Une synthèse des conclusions pertinentes doit être fournie par les entités financières, et s’il y a lieu les testeurs externes.
Une attestation est remise par les autorités compétentes aux entités financières qui confirme que les tests ont été effectués conformément aux exigences afin de permettre la reconnaissance mutuelle des tests de pénétration fondés sur la menace entre autorité compétente.
Il est important de noter que cette attestation ne dégage pas de sa responsabilité de sécurité l’entité financière[5]. L’autorité compétente ne valide donc pas la réalité des mesures, mais permet simplement de confirmer qu’un test a été réalisé sur la forme. Sur le fond, l’entité financière doit maintenir sa conformité.
II- Les conditions applicables aux testeurs
A) Les exigences générales applicables aux testeurs
Le Règlement DORA pose plusieurs exigences applicables aux testeurs. Ceux-ci doivent :
- posséder l’aptitude et la réputation la plus élevée ;
- posséder les capacités techniques et organisationnelles ;
- être certifiés par un organisme d’accréditation dans un Etat membre ou adhérent à des codes de conduites ou des cadres éthiques formels ;
- fournir une assurance indépendante ou un rapport d’audit ayant trait à la bonne gestion des risques associés à la réalisation de tests de pénétration fondés sur la menace ;
- être entièrement couverts par les assurances de responsabilité civile professionnelle pertinente y compris contre les risques de mauvaise conduite et de négligence.

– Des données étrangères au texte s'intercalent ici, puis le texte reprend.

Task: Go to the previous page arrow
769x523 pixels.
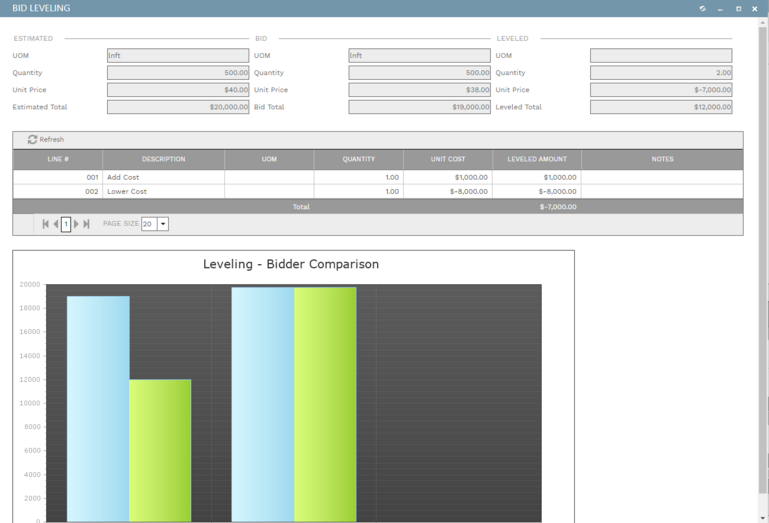Action: tap(56, 224)
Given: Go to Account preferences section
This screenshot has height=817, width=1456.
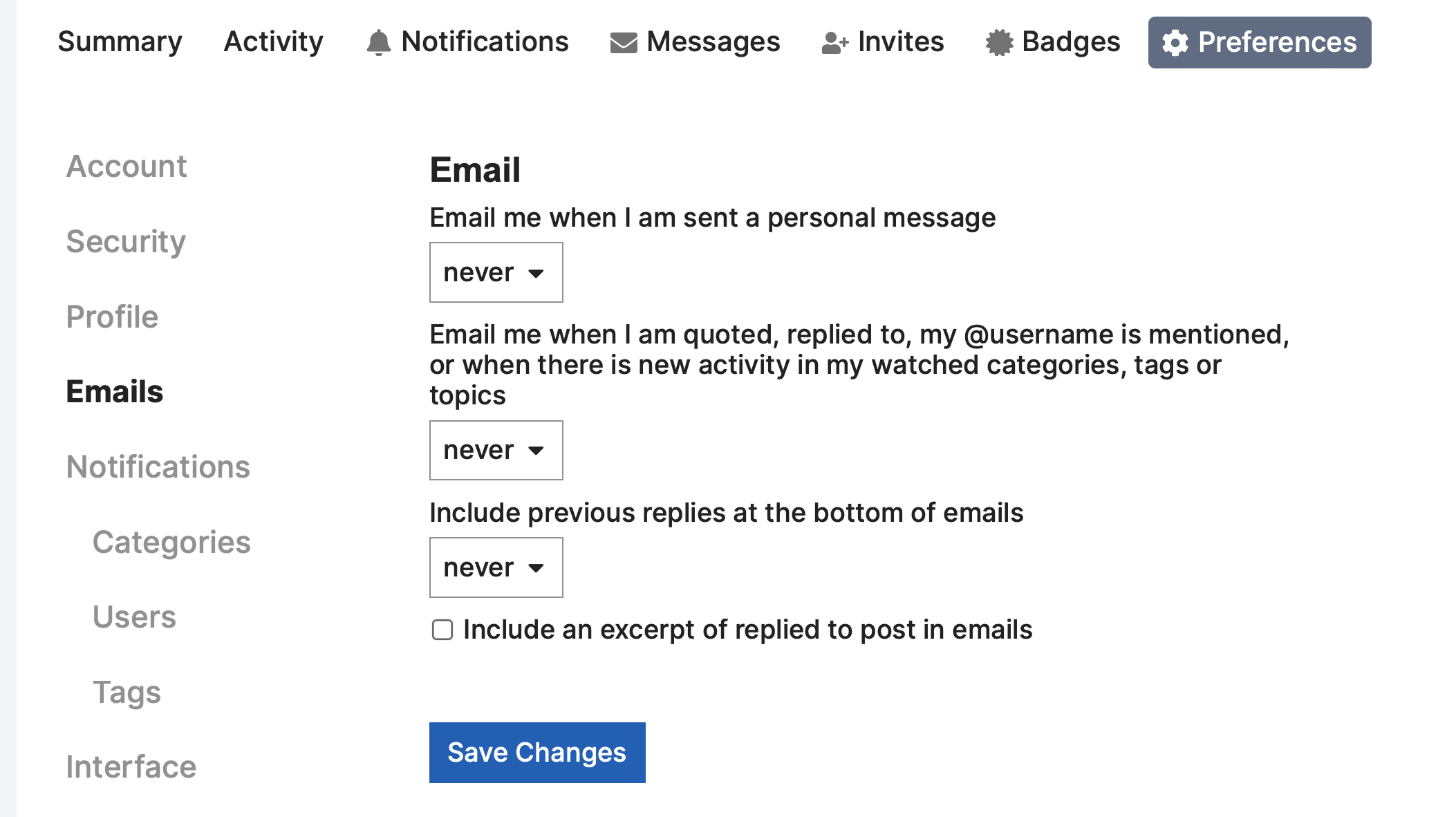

Ils doivent également justifier d’une expertise spécifique en matière de renseignement sur les menaces, de tests de pénétration et de tests red team[6]. L’ensemble de ces éléments devront donc être vérifiés en amont, par la DSI ou la direction juridique de l’entité concernée.
B) Les exigences spécifiques aux testeurs internes
Les testeurs internes doivent être approuvés par l’autorité compétente et dans ce cadre elle doit vérifier que les testeurs internes disposent des ressources suffisantes et veille à éviter les conflits d’intérêts pendant la phase de conception et d’exécution. Par ailleurs, le fournisseur de renseignement sur les menaces doit, pour sa part, être nécessairement externe à l’entité financière. L’objectif de cette obligation étant à la fois d’éviter la partialité et la subjectivité d’un fournisseur d’information qui serait sous l’influence de la culture de l’entité financière. L’évaluation de ce fournisseur doit rester réaliste et non biaisée pour que les tests soient performants. Ceci est également un avantage étant donné la quantité plus large de donnée dont doit disposer un fournisseur externe.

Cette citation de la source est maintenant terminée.